* 14 novembre – Vers un Afghanistan Touareg

La ‘’neutralisation’’ de Bah Ag Moussa, leader des rébellions touareg, tenu pour responsable de plusieurs attaques contre les forces maliennes et internationales, constitue-t-elle un coup décisif porté aux capacités offensives du GSIM ? Elle intervient après le retour en son sein des 200 jihadistes relâchés en échange de quatre otages, dont la française Sophie Pétronin. Au gouvernement, on salue « un succès majeur (de Barkhane) dans la lutte contre le terrorisme ». ce qui remonte le moral de Barkhane, mais, dans les faits, on ignore tout des capacités de la filiale sahélienne à recomposer son commandement militaire, éventuellement par des renforts extérieurs.
L’opération des forces spéciales françaises parait surtout contenir un message de mise en garde politique à la jungle au pouvoir à Bamako, après le camouflet qu’elle a infligé à la France en rétribuant et en libérant les rebelles preneurs d’otages. Le Premier ministre malien de transition, Moctar Ouane, continue à défendre « la nécessité d’une offre de dialogue avec les groupes armés », qu’il ne qualifie d’ailleurs jamais de’’ jihadistes’’, le terme n’ayant pas en Islam les mêmes connotations qu’en Europe.
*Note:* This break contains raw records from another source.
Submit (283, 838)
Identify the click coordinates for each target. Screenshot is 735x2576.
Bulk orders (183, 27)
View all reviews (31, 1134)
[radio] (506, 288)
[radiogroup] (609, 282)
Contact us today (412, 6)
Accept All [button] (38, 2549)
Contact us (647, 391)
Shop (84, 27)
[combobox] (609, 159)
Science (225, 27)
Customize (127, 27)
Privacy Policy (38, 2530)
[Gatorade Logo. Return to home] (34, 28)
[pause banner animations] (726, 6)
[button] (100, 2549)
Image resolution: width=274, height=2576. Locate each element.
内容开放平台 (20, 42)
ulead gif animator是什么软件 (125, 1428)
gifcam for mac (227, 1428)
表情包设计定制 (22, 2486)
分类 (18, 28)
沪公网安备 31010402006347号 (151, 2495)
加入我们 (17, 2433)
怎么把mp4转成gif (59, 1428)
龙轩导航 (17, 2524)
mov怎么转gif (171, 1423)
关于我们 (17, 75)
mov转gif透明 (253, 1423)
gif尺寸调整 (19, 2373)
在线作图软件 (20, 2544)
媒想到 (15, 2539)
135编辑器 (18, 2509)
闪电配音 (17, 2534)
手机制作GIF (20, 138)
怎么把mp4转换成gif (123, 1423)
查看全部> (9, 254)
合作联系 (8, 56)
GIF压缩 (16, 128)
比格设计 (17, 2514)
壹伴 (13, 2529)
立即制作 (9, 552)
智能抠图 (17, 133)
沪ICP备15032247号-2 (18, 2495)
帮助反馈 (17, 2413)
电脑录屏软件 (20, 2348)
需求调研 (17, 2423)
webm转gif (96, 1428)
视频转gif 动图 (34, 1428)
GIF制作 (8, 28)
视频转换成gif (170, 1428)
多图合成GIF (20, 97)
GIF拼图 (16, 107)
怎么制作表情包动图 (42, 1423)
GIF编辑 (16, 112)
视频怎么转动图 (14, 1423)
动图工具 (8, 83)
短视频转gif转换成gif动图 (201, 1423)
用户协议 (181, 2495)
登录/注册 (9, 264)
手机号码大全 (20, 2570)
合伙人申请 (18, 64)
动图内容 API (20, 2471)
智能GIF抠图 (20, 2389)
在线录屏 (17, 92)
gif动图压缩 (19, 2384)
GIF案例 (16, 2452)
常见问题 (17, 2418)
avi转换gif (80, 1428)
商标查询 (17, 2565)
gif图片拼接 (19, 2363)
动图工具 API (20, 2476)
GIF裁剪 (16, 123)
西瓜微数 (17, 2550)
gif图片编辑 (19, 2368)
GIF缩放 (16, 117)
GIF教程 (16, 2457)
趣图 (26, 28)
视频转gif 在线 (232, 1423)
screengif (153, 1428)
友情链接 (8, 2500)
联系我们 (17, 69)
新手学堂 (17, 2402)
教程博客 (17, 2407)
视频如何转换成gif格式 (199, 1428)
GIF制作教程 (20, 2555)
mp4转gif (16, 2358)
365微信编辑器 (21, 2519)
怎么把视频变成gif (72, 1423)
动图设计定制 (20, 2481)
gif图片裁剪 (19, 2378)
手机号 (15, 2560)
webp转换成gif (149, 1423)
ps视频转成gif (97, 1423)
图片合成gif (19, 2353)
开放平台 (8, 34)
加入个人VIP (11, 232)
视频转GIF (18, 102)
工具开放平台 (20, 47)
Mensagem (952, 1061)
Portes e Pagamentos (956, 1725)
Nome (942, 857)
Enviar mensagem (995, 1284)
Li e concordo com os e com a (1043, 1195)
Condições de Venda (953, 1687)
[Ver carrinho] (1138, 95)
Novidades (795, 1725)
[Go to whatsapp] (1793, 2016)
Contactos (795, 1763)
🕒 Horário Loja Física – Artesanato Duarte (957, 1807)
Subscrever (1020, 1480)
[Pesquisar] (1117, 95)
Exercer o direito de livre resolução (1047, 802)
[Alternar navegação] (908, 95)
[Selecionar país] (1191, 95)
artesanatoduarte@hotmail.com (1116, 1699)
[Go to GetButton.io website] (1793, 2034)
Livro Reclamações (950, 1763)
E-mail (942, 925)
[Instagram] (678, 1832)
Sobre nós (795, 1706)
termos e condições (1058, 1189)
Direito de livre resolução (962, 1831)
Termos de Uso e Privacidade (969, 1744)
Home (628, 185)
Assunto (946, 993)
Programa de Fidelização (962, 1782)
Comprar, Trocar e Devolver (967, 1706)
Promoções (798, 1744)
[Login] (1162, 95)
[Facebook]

Déjà, en 2017, une conférence de l’entente nationale avait été organisée, puis, en 2019 un’’ dialogue national inclusif’’. À chaque fois, les Maliens se sont montrés favorables à un dialogue avec les rebelles. A chaque fois, Paris a considéré comme un coup de poignard dans son dos tout exercice de fraternisation avec les groupes armés que Barkhane combat. Dans ces conditions, la réponse militaire de la France, sous la forme d’ opérations d’exécution de chefs rebelles, enclenche un bras de fer avec les Maliens.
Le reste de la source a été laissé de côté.